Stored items

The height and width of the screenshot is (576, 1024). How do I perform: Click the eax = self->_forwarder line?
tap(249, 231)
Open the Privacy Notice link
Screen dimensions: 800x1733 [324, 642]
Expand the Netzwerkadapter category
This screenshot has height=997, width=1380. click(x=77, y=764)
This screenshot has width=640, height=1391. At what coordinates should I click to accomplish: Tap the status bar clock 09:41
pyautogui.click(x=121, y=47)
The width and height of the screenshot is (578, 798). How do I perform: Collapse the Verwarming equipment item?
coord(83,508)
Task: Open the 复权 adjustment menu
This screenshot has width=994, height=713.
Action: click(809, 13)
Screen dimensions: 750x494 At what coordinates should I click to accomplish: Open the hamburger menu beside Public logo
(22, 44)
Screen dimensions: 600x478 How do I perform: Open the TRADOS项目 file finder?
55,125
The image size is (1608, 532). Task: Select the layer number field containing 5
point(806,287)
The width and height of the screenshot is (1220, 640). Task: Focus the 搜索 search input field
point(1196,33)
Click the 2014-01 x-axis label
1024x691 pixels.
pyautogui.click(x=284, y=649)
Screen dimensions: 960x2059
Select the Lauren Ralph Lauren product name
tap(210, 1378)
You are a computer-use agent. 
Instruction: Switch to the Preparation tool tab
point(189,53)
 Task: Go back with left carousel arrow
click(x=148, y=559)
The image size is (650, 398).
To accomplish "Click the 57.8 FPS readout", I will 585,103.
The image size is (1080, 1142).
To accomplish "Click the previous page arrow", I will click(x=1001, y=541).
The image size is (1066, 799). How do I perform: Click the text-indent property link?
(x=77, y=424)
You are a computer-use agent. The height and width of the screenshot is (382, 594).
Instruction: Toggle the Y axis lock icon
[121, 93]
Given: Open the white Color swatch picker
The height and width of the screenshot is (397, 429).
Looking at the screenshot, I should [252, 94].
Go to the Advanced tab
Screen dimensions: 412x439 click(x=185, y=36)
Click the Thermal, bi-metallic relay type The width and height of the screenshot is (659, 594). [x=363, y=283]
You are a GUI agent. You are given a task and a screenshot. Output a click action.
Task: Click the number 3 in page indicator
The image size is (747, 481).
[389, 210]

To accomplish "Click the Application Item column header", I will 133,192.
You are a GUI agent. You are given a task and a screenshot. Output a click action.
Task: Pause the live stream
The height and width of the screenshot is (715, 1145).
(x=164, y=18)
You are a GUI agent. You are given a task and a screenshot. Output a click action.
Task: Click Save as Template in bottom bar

_What is expected:_
Retype the data. Every line must match the original exactly.

_Your solution:_
The height and width of the screenshot is (576, 1024). How do I perform: Click the eax = self->_forwarder line?
tap(249, 231)
Open the Privacy Notice link
Screen dimensions: 800x1733 [324, 642]
Expand the Netzwerkadapter category
This screenshot has height=997, width=1380. click(x=77, y=764)
This screenshot has width=640, height=1391. At what coordinates should I click to accomplish: Tap the status bar clock 09:41
pyautogui.click(x=121, y=47)
The width and height of the screenshot is (578, 798). How do I perform: Collapse the Verwarming equipment item?
coord(83,508)
Task: Open the 复权 adjustment menu
This screenshot has width=994, height=713.
Action: click(809, 13)
Screen dimensions: 750x494 At what coordinates should I click to accomplish: Open the hamburger menu beside Public logo
(22, 44)
Screen dimensions: 600x478 How do I perform: Open the TRADOS项目 file finder?
55,125
The image size is (1608, 532). Task: Select the layer number field containing 5
point(806,287)
The width and height of the screenshot is (1220, 640). Task: Focus the 搜索 search input field
point(1196,33)
Click the 2014-01 x-axis label
1024x691 pixels.
pyautogui.click(x=284, y=649)
Screen dimensions: 960x2059
Select the Lauren Ralph Lauren product name
tap(210, 1378)
You are a computer-use agent. 
Instruction: Switch to the Preparation tool tab
point(189,53)
 Task: Go back with left carousel arrow
click(x=148, y=559)
The image size is (650, 398).
To accomplish "Click the 57.8 FPS readout", I will 585,103.
The image size is (1080, 1142).
To accomplish "Click the previous page arrow", I will click(x=1001, y=541).
The image size is (1066, 799). How do I perform: Click the text-indent property link?
(x=77, y=424)
You are a computer-use agent. The height and width of the screenshot is (382, 594).
Instruction: Toggle the Y axis lock icon
[121, 93]
Given: Open the white Color swatch picker
The height and width of the screenshot is (397, 429).
Looking at the screenshot, I should [252, 94].
Go to the Advanced tab
Screen dimensions: 412x439 click(x=185, y=36)
Click the Thermal, bi-metallic relay type The width and height of the screenshot is (659, 594). [x=363, y=283]
You are a GUI agent. You are given a task and a screenshot. Output a click action.
Task: Click the number 3 in page indicator
The image size is (747, 481).
[389, 210]

To accomplish "Click the Application Item column header", I will 133,192.
You are a GUI agent. You are given a task and a screenshot. Output a click action.
Task: Pause the live stream
The height and width of the screenshot is (715, 1145).
(x=164, y=18)
You are a GUI agent. You are given a task and a screenshot. Output a click action.
Task: Click Save as Template in bottom bar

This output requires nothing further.